Assessment of Client Coping Skills

Client coping skills may be related to diagnosis and can facilitate treatment planning. For example, clients with anxiety disorders frequently use avoidance strategies to reduce anxiety (people with agoraphobia don’t leave their homes; individuals with claustrophobia stay away from enclosed spaces). It’s important to examine whether clients are coping with their problems and moving toward mastery or reacting to problems and exacerbating symptoms and/or restricting themselves from social or vocational activities.

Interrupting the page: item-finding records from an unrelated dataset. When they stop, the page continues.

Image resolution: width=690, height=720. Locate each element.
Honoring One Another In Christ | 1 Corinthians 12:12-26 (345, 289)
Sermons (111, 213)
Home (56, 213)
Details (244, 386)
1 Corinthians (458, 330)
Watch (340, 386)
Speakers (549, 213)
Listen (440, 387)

Coping skills also may be assessed by using projective techniques or behavior observation. You might try having clients imagine an especially stressful scenario (sometimes referred to as a simulation) and describe how they would handle it. Behavioral observations may be collected either in an office or in an outside setting (school, home, workplace). Collateral informants also may provide information regarding how clients cope when outside your office.

Physical Examination

Often, a conclusive mental disorder diagnosis can’t be achieved without a medical examination. When interviewing new clients, therapists should inquire about the most recent physical examination results. Some therapists ask for this information on their intake form and discuss it with clients.

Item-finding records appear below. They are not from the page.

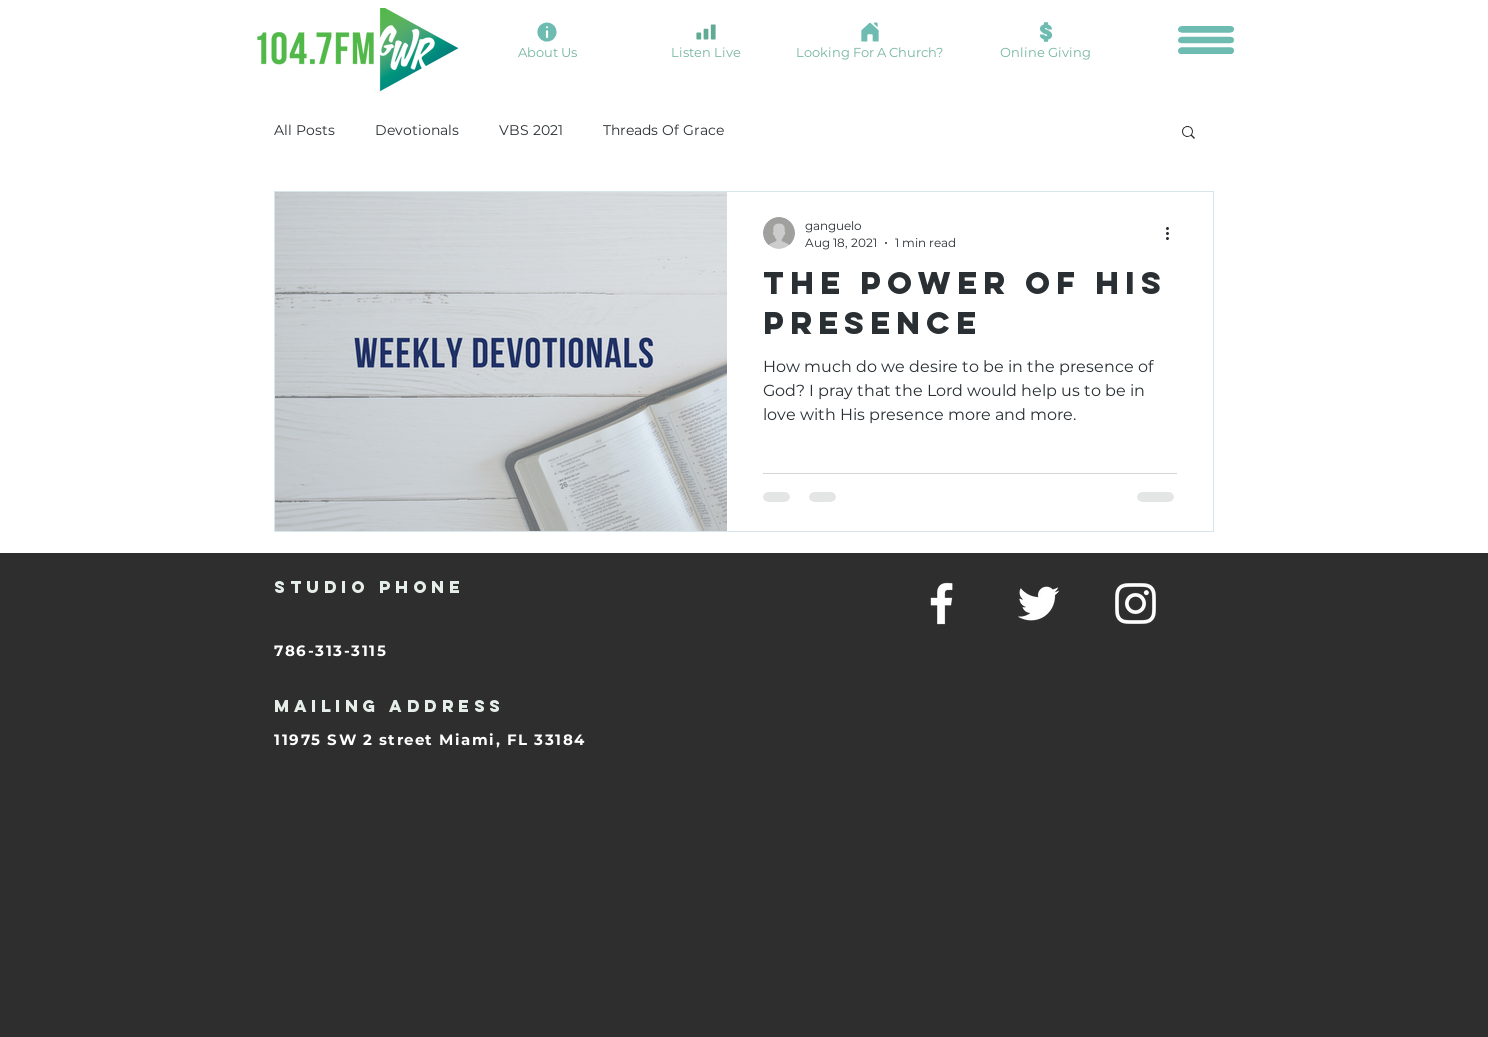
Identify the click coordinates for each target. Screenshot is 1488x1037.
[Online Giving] (1045, 40)
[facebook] (941, 603)
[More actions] (1174, 233)
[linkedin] (1135, 603)
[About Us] (547, 40)
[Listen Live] (705, 40)
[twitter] (1038, 603)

Physical and mental states can have powerful and reciprocal influences on each other. For instance, a long-term illness or serious injury can contribute to anxiety and depression. Consider the following options when completing a diagnostic assessment:

  • Gather information about physical examination results.
  • Consult with the client’s primary care physician.
  • Refer clients for a physical examination.

Making sure that potential medical or physical causes or contributors to mental disorders are considered and noted is an ethical mandate.

Client Strengths

Clients who come for professional assistance may have lost sight of their personal strengths and positive qualities. Further, after experiencing an hour-long diagnostic interview, clients may feel even more sad or demoralized. As we’ve mentioned before, especially within the context of suicide assessment interviewing, it’s important to ask clients to identify and elaborate on positive personal qualities throughout the interview, but especially toward the end of an assessment/diagnostic process. For example:

I appreciate your telling me about your problems and symptoms. But I’d also like to hear more about your positive qualities. Like how you’ve managed to be a single parent and go to school and fight off those depressive feelings you’ve been talking about.

Exploring client strengths provides important diagnostic information. Clients who are more depressed and demoralized may not be able to identify their strengths. Nonetheless, be sure to provide support, reassurance, and positive feedback. In addition, as solution-oriented theorists emphasize, don’t forget that diagnosis and assessment procedures can—and should—include a consistent orientation toward the positive. Bertolino and O’Hanlon (2002) stated:

Formal assessment procedures are often viewed solely as a means of uncovering and discovering deficiencies and deviancies with clients and their lives. However, as we’ve learned, they can assist with learning about clients’ abilities, strength, and resources, and in searching for exceptions and differences. (p. 79)

Effective diagnostic interviewing isn’t exclusively a fact-finding process. Throughout the interview, skilled diagnosticians express compassion and support for a fellow human being in distress. The purpose of diagnostic interviewing goes beyond establishing a diagnosis or “pigeonhole” for clients. Instead, it’s an initial step in developing an individualized treatment plan.